> [WORK TO BE COMPLETED]
Exercise in exact copying: restate word for word only the lines below from the one containing "Instruction: Open help" through the one containing "Where should I", omitting any pictures.

### RECORD EXCERPTS

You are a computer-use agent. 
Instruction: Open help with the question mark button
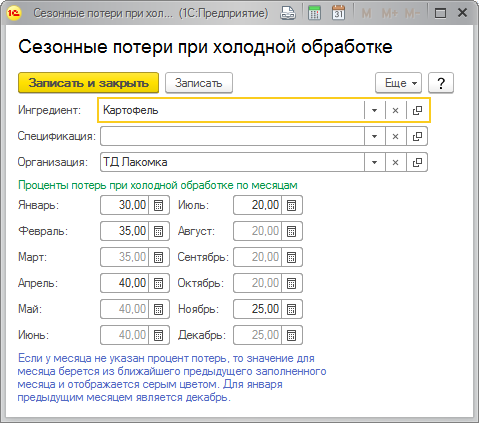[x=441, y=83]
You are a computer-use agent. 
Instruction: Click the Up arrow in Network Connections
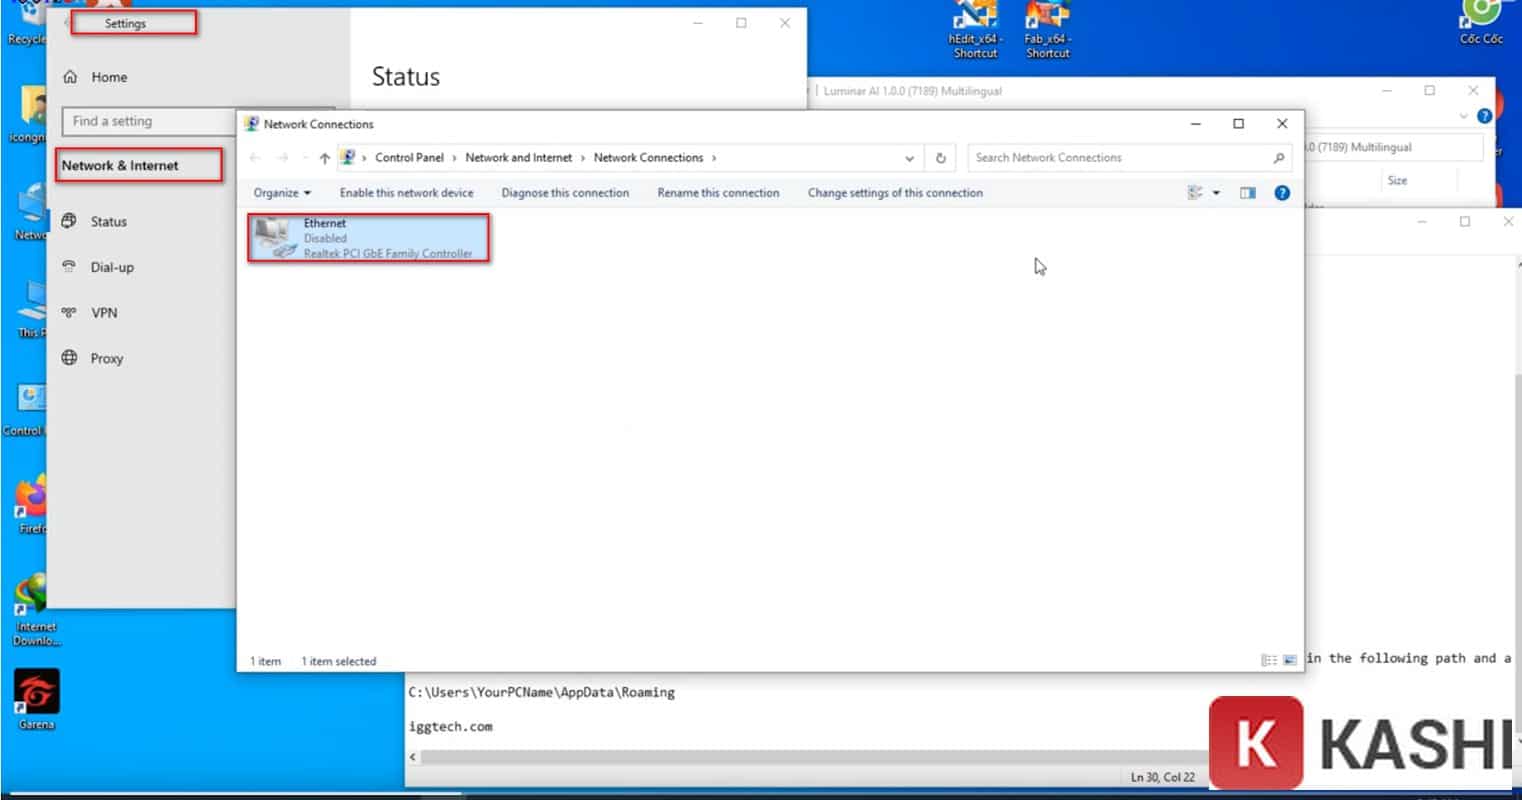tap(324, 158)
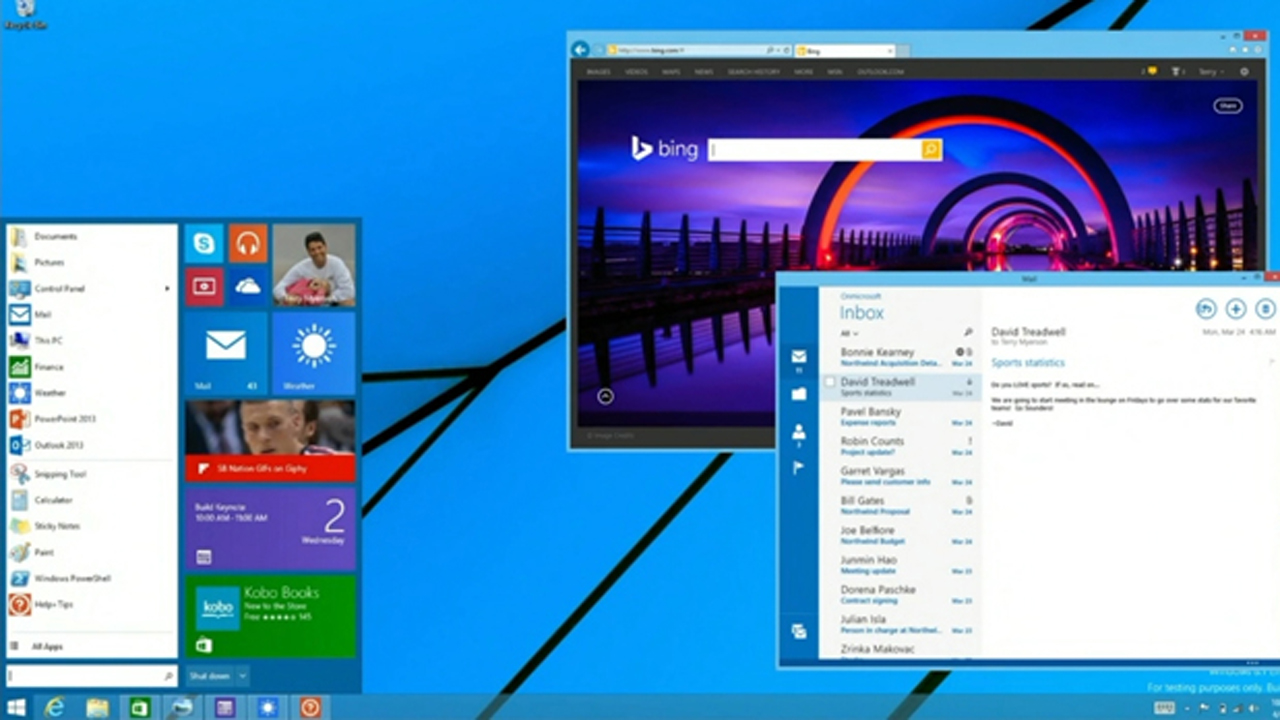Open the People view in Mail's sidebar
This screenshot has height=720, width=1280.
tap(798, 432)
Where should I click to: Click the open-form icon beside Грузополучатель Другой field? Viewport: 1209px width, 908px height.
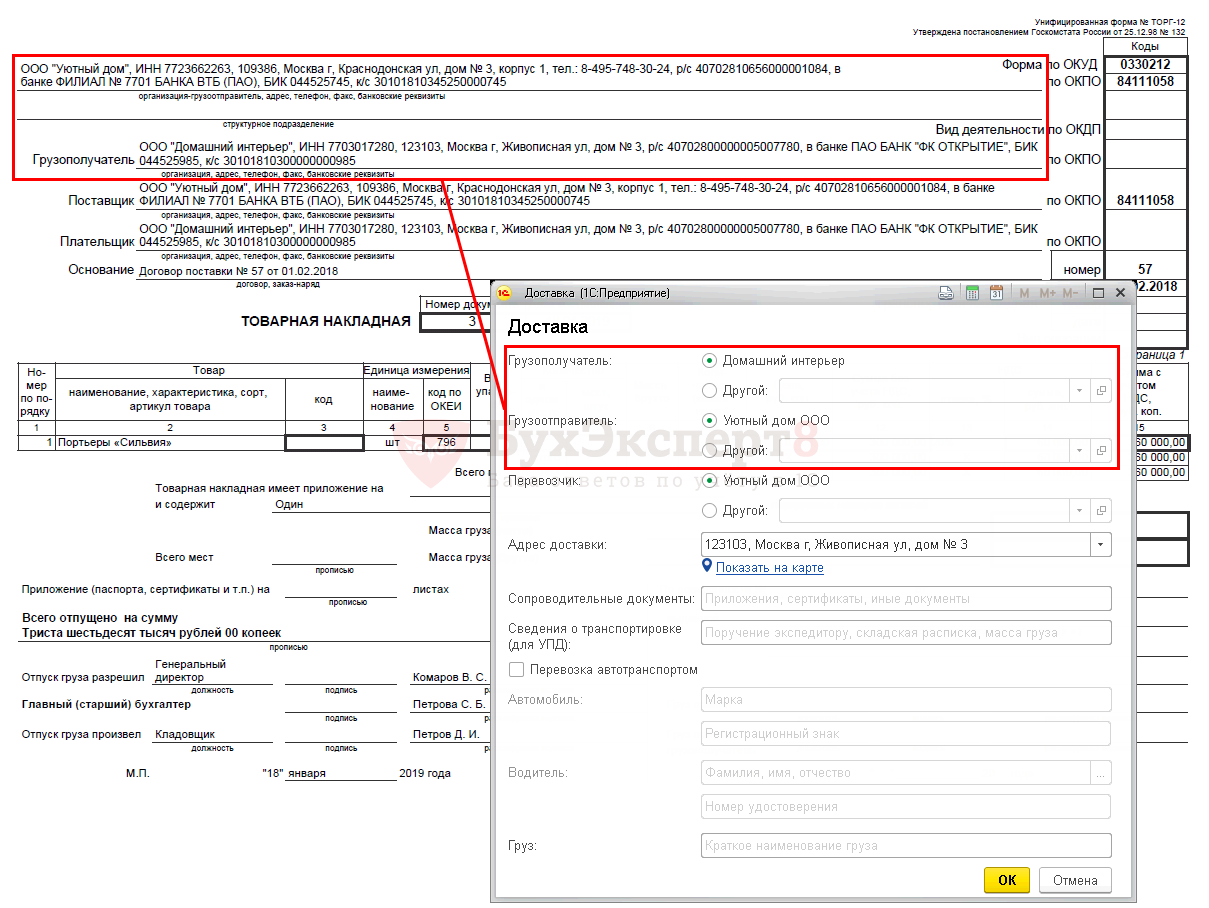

######
### RECORD EXCERPTS

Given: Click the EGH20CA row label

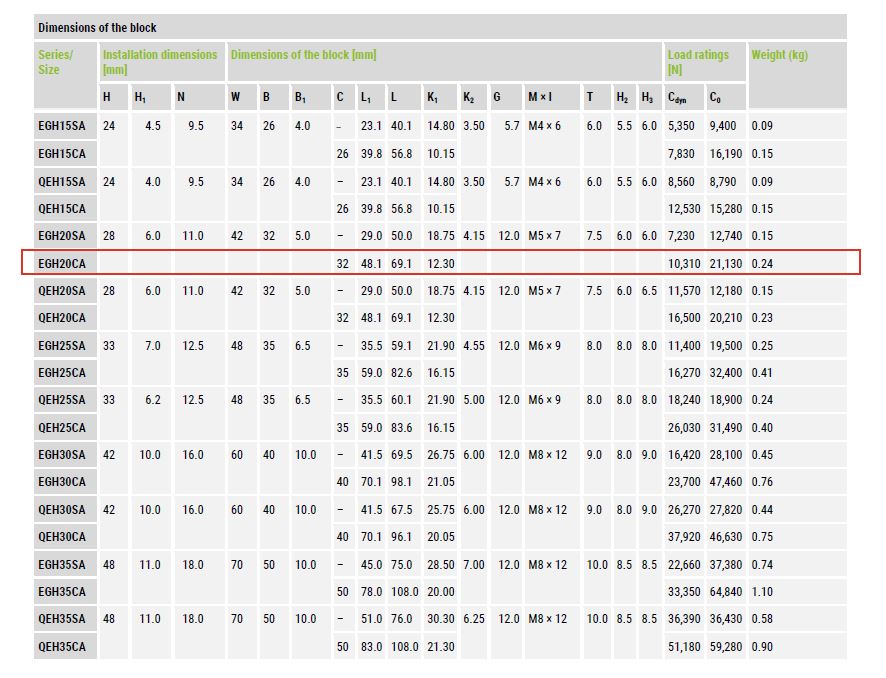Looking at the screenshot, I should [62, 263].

######
### RECORD EXCERPTS

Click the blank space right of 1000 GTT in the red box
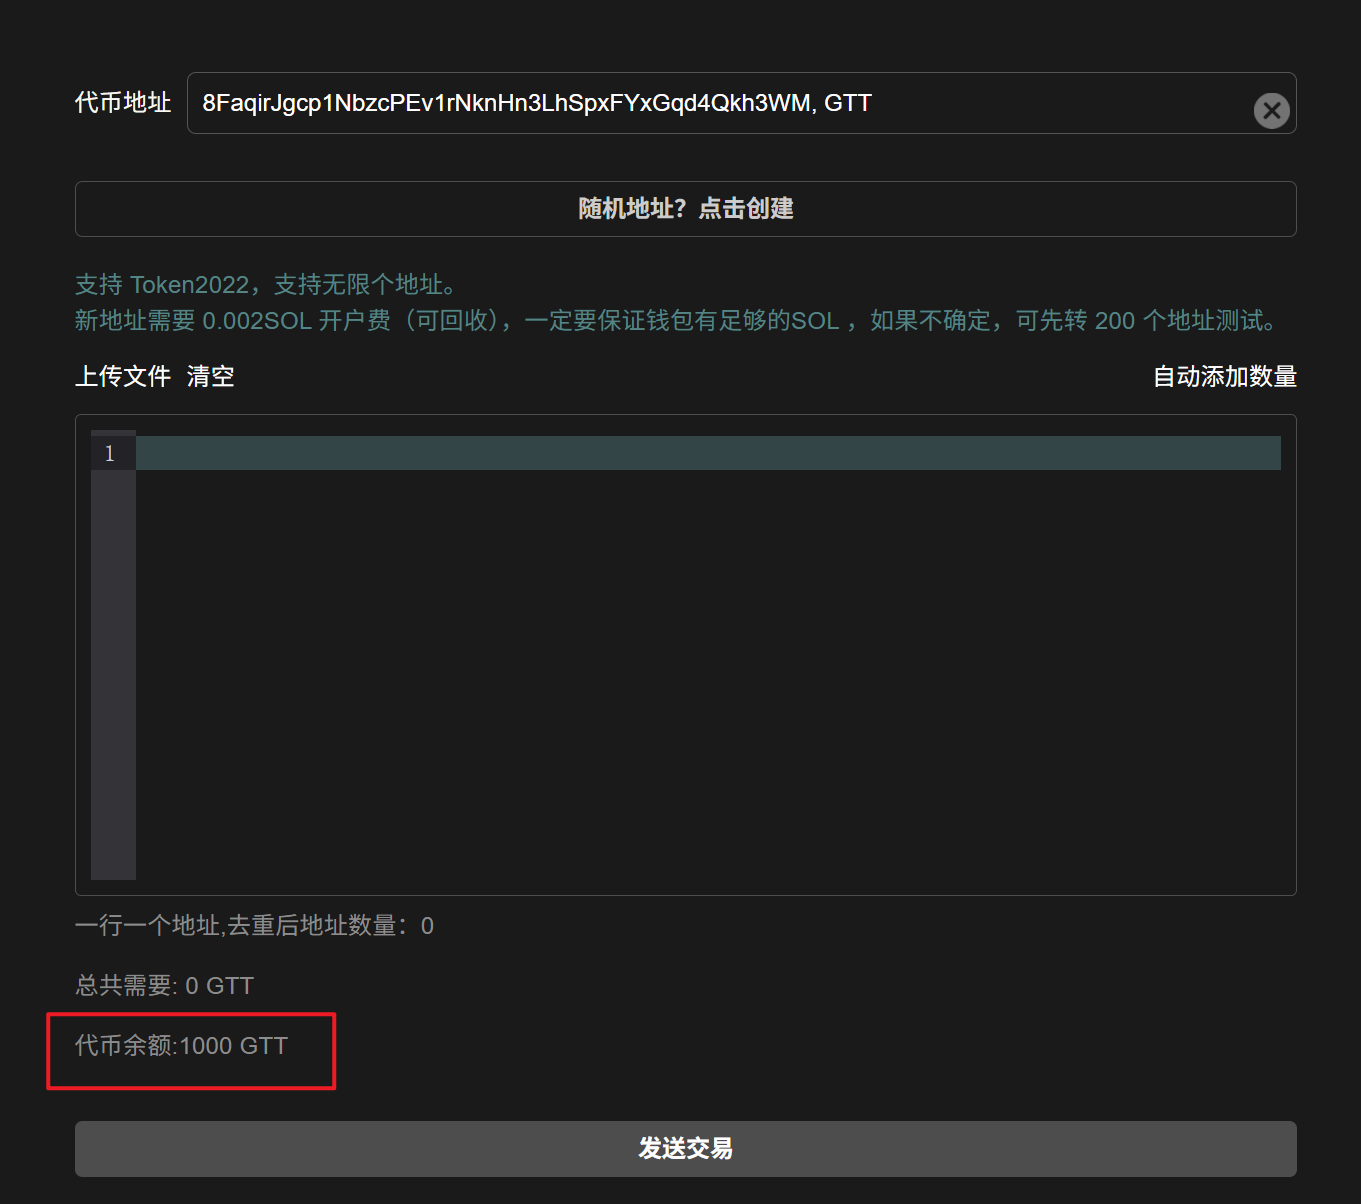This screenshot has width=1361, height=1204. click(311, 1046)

######

> [RESPONSE]
Instruction: Open help with the question mark button
[x=441, y=83]
You are a computer-use agent. 
Instruction: Click the Up arrow in Network Connections
tap(324, 158)
Open the People view in Mail's sidebar
This screenshot has height=720, width=1280.
tap(798, 432)
Where should I click to: Click the open-form icon beside Грузополучатель Другой field? Viewport: 1209px width, 908px height.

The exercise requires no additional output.